Kundu was literally just existing — in her own car, minding her business, going back home — and they still managed to vilify her.
Because, ladies, if you know the person who suddenly decides to run you off the road or get into your car forcefully, it's kinda your fault anyway for mingling with the wrong crowd. It's only worthy of contempt if the person is a stranger. And if you've ever had the temerity to publicly drink alcohol, you better not complain. Story is finished, khatam. The die has been cast and you're officially a woman of loose character.
Kundu was literally just existing — in her own car, minding her business, going back home — and they still managed to vilify her. Not a whimper from Supriyo on the violation of her privacy, on this wholly unjustified attempt at slandering her, sometimes by his own colleagues, like Shaina NC, who backpedalled furiously after being ridiculed, claiming that her account had been hacked.
Is there any line that is too low to be crossed? Any cut-off for baseline human decency?

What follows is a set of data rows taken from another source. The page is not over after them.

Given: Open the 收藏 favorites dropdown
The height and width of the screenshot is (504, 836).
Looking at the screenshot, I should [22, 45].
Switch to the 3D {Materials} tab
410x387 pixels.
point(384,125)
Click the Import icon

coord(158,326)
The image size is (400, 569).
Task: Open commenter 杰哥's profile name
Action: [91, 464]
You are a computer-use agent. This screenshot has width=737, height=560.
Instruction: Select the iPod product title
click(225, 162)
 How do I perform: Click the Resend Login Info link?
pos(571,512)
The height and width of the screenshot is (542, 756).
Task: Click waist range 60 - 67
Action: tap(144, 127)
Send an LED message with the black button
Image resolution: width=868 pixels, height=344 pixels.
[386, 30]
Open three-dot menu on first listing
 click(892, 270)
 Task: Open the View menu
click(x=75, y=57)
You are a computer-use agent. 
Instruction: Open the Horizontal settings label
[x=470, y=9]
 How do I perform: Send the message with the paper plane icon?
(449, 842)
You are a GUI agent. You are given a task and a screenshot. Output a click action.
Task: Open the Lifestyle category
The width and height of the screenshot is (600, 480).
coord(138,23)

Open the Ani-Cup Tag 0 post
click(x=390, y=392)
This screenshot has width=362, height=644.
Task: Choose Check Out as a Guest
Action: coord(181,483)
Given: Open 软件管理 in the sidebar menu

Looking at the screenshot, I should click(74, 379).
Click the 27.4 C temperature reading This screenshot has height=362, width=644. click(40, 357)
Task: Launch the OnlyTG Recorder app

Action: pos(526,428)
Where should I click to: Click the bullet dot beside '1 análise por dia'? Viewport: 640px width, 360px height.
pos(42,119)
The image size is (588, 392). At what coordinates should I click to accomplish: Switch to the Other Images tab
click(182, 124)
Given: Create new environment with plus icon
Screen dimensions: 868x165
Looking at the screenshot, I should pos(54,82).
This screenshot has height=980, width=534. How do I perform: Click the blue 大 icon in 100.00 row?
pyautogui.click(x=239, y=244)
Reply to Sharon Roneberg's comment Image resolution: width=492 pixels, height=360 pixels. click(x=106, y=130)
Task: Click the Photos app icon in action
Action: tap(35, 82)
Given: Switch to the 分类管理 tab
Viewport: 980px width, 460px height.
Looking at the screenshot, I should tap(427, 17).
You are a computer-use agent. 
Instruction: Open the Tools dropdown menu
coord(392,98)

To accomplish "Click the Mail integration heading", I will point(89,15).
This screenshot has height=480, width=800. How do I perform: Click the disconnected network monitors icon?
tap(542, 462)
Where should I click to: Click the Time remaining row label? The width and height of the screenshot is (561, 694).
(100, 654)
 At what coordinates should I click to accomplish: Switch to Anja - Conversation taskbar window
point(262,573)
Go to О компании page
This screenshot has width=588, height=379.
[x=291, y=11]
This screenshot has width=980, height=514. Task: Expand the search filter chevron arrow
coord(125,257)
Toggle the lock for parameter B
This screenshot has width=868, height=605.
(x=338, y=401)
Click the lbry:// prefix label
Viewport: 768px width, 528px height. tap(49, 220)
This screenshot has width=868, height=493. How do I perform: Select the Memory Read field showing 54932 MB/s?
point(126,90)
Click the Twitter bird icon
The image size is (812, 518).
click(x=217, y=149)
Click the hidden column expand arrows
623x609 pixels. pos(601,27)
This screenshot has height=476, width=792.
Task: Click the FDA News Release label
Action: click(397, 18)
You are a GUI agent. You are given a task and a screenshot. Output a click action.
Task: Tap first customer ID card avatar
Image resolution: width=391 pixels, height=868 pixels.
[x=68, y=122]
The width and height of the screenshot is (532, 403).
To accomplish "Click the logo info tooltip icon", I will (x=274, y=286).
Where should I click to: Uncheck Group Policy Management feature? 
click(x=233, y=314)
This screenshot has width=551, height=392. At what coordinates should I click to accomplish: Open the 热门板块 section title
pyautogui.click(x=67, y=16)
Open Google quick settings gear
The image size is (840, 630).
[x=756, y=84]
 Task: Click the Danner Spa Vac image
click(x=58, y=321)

Social media has a way of lulling your senses into believing that people are changing, their thoughts are evolving, there might just be hope for change in your lifetime. But just as you start to believe that, people like Supriyo and his cronies come along to dispel that notion. The reason they can so comfortably and confidently defend the rights of the accused while not batting an eyelid at the disgusting violations of the victim's is because they know that no matter what atrociously obnoxious thing they say in defence of the accused, as long as he's a man, there will be legions of followers who will join them in their pursuit of defending the criminal and justifying the crime.
If there exists a threshold for human capacity for awfulness, apparently, we've still not crossed it. Wonder how much more we'll have to look before we find it.